The virus penetrates by respiratory route and by blood or by direct ingestion would reach the gastrointestinal tract. HBoV1 has been found in both the respiratory and gastrointestinal tracts. Several studies have shown the association between HBoV1 and the upper and lower respiratory tract. The most frequent clinical manifestations include cough, fever, rhinorrhea, asthmatic exacerbations, bronchiolitis, and pneumonia.
HBoV1 has also been found in samples of adult patients with gastrointestinal manifestations of nausea, vomiting and diarrhea. However, the viral load of HBoV1 in stool samples from pediatric patients with acute gastroenteritis is lower than in respiratory samples. HBoV2 is more frequent in stool samples, and possibly together with HBoV3, would be associated with gastroenteritis.

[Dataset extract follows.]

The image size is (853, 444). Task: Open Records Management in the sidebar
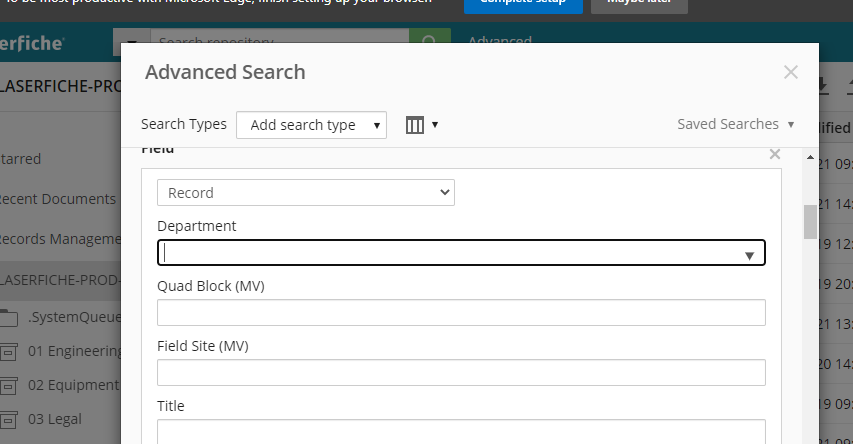60,239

Unique HBoV infections are rare, whereas double coinfections are frequent associated with other viruses such as human Rhinovirus, Adenovirus, Norovirus or Rotavirus. In the respiratory tract, the existence of coinfection has been reported in 83% of respiratory samples, in particular associated with respiratory syncytial virus (89.5%).
HBoV1 can be detected in samples of nasopharyngeal aspirate in immunocompetent subjects up to 6 months after infection. This fact would facilitate its detection along with other viruses that at the same time could facilitate the reactivation of the latent virus during superinfection. The virus has little tropism in the human organism and has been found in lymphatic tissue.
Relevant clinical infections requiring hospitalization are associated with coinfections with up to 6 different pathogens in the same subject. It has been pointed out that when there is a high viral load (> 104 copies/mL), it is statistically associated with more serious clinical manifestations and more long-lasting hospitalization, although this fact has not been confirmed by others.
Diagnosis
The main method to detect human Bocavirus infections (HBoV) in respiratory or intestinal samples has been conventional PCR, followed by nested PCR and real-time PCR (rt-PCR).
PCR allows detection in nasopharyngeal aspirates, bronchoalveolar lavage, stool, serum and urine, using the amplification of NP1, NS1 and/or VP1/2 genes. The NP1 and NS1 regions are more conserved than VP1/2, so they are the preferred targets. Real time PCR (rt-PCR) has the advantage over conventional PCR of being more specific and rapid with a sensitivity of 100% and a specificity of 94% and 93% respectively for tests with NP1 and VP1.
Also, serological methods have been developed to detect specific antibodies in serum samples such as western-blot, immunofluorescence and ELISA for IgG and IgM, including antibody avidity tests to differentiate antibodies from primary or secondary infections. However, considering that Bocaviruses are very prevalent and can establish persistent infections, the interpretation of the results is just as complicated as the molecular detection tests (PCR).